SparkStreaming consumes Kafka data and manually submits the offset to maintain in a custom environment

The so-called manual offset management is that the user defines when the message is actually processed, and usually uses the offset to do some other operations before submitting the offset. The advantage is that the user can ensure that only the message is actually processed. Submit the offset again. Therefore, we need to obtain the real-time offset in the code logic and ensure the timing of <<submit the offset after the task processing is completed>>.
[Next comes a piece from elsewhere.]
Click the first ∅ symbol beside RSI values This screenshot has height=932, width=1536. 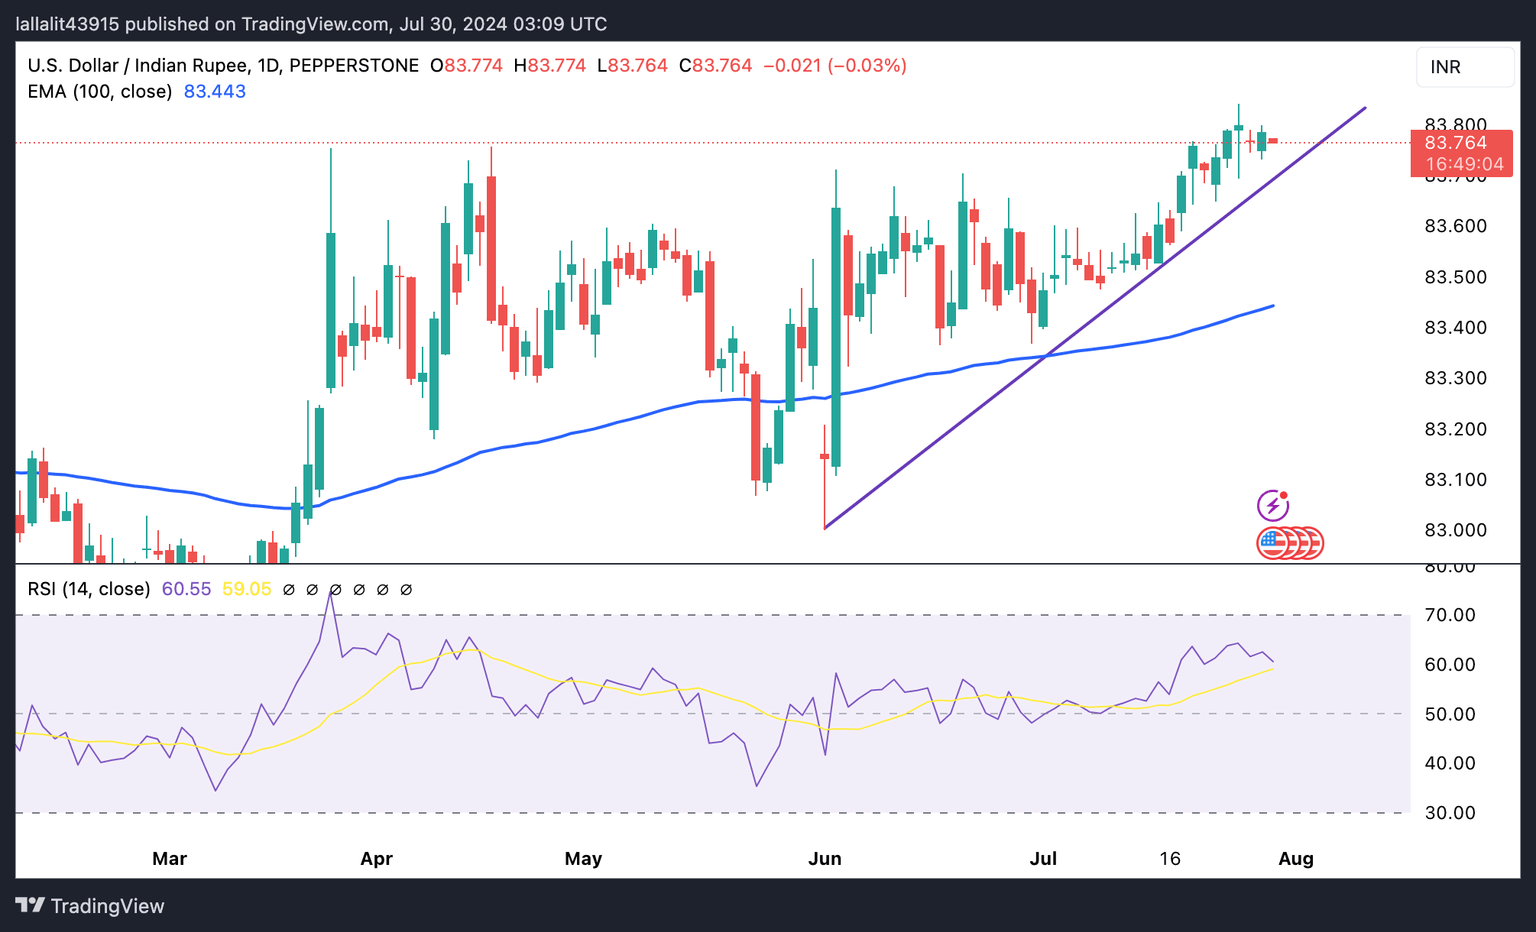coord(288,590)
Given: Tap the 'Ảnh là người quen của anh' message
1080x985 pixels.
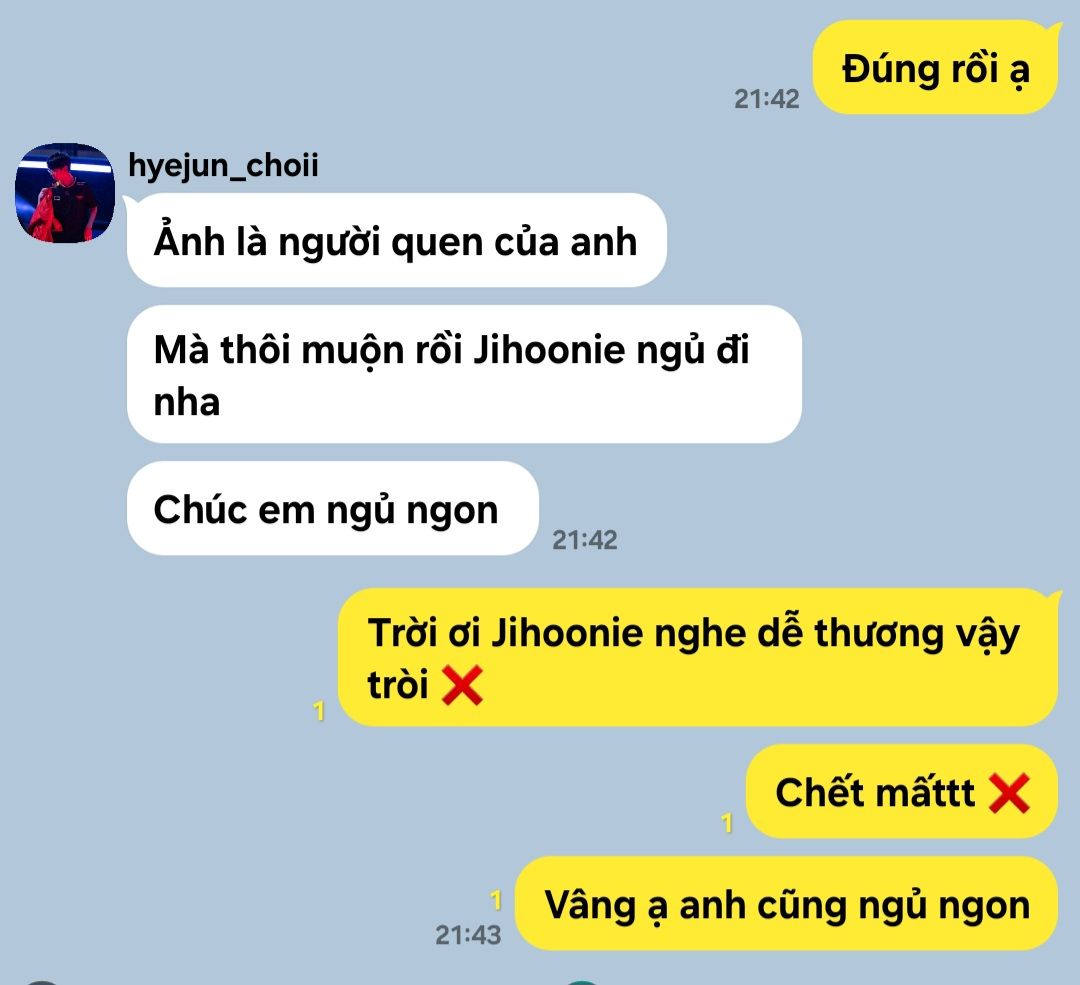Looking at the screenshot, I should [x=397, y=240].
Manual management of Kafka offset has the following advantages:

a) Under normal circumstances, ensure that data will not be lost and will not be consumed repeatedly

b) You can easily view the offset information

The operating api is the OffsetRange class, which has an untilOffset() method, which can get the end offset corresponding to the partition of the operation in the batch of data. There is also the fromOffset() method, which corresponds to the starting offset.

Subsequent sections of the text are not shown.